USDA 2018 Farm Bill Indirect Cost Limitation Guidance

Page Updated: October 18th, 2019

Effective Date: This guidance is applicable to proposals submitted on or after November 1, 2019 and to the awards results from those proposals.

Background

Historically, USDA NIFA has had indirect cost limitations as part of their statutory language. Limitations vary by program, and a full listing of NIFA indirect cost guidance is available here.

The guidance that follows is for when 7 U.S.C. 3310 a. and c. are applicable. For decades, the statute was implemented to limit indirect costs to the lesser of:

  • The rate in an institution's negotiated indirect cost rate agreement (NICRA) or
  • A percentage of total federal funds awarded (TFFA).

Indirect costs were limited to 19% TFFA in the original 1977 legislation, but have increased over the years to 30% TFFA. In the past, when an award included a pass-through entity and subrecipients, this limitation was applied to the pass-through entity and each subrecipient on an individual basis. This enabled the indirect cost limitation to be managed by each institution independently.

With the passage of the 2018 Farm Bill, a new requirement was introduced. The indirect costs for the entire award are limited to 30% TFFA, which means the pass-through entity and each subrecipient may recover no more than the lesser of their NICRA or 30% TFFA for their portion of the budget. This new statutory language forces the pass-through entity and subrecipient to share one pool of indirect costs across all institutions participating in the project. Prior to the 2018 Farm Bill, each institution participating in a collaborative project recovered indirect costs independent of one another; with the 2018 Farm Bill, all institutions are expected to recover a portion of indirect costs from one pool, creating limitations that previously did not exist.

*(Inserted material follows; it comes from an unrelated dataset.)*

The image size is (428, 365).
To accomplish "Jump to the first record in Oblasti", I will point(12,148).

UW-Madison has established a process to comply with the USDA NIFA requirements which minimizes administrative burden. The guidance below describes how UW-Madison will manage requirements at each stage of the award life cycle.

Implementation

Proposal Preparation

UW-Madison will handle USDA NIFA proposal budgets according to the following principles:

  • We will ask each subrecipient to create a budget based on a predetermined total amount that includes both direct and indirect costs.
  • We will ask each subrecipient to submit their budgets to us well in advance of the proposal deadline, to allow adequate time to perform budgetary analysis across collaborators.
  • We will allow each subrecipient to budget the lesser of their NICRA or 30% TFFA for indirect costs.
  • We will prepare our portion of the budget using a 42.8% rate for research and a 38% rate for public service, using a new F&A base named “NIFA”. The NIFA base excludes all subaward costs from F&A recovery, in addition to already defined modified total direct cost (MTDC) exclusions. This rate is different from the MTDC[1] base, because an MTDC base allows F&A recovery on the first $25,000 of the subaward budget.

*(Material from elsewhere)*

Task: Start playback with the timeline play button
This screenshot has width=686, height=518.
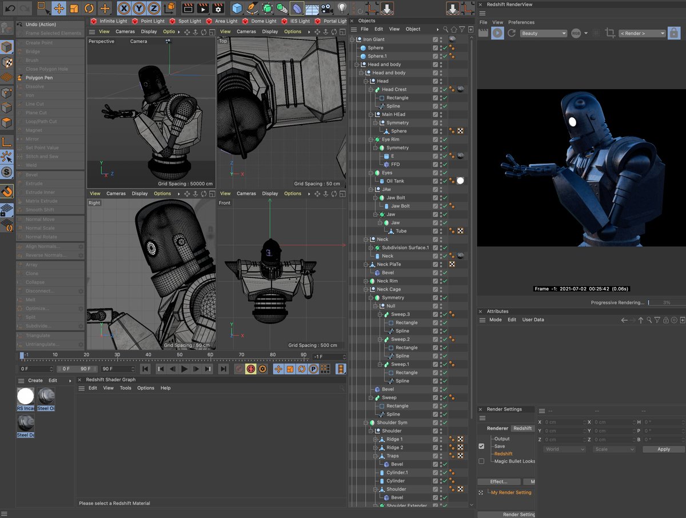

This approach enables UW-Madison to:

  • Comply with USDA NIFA requirements
    • Create clear parameters for subaward budgets, facilitating both collaborator and UW-Madison planning
  • Use one F&A rate for its portion of the budget for any given project, simplifying budget preparation, as well as award management and campus reporting

A template is available to ensure that the budget conforms to the approach described above.

Award Setup

If a proposal is awarded, UW-Madison will:

  • Set up one project using the new NIFA base and a 42.8% rate
  • Issue any outgoing subawards according to existing processes

Post-Award Mangement

Per guidance from USDA NIFA representatives, compliance with indirect cost caps will be monitored on an annual basis. As such, RSP Post-Award will monitor compliance on an annual basis and make adjustments to ensure that the award adheres to the 30% TFFA limitation.

Award Closeout

At the time of award closeout, RSP Post-Award will correspond with the department and Dean’s office as needed to ensure that the expenditures comply with award terms.

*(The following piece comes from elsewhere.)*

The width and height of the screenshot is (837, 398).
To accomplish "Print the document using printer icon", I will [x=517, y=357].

[1] MTDC means all direct salaries and wages, applicable fringe benefits, materials and supplies, services, travel, and up to the first $25,000 of each subaward (regardless of the period of performance of the subawards under the award). MTDC excludes equipment, capital expenditures, charges for patient care, rental costs, tuition remission, scholarships and fellowships, participant support costs and the portion of each subaward in excess of $25,000.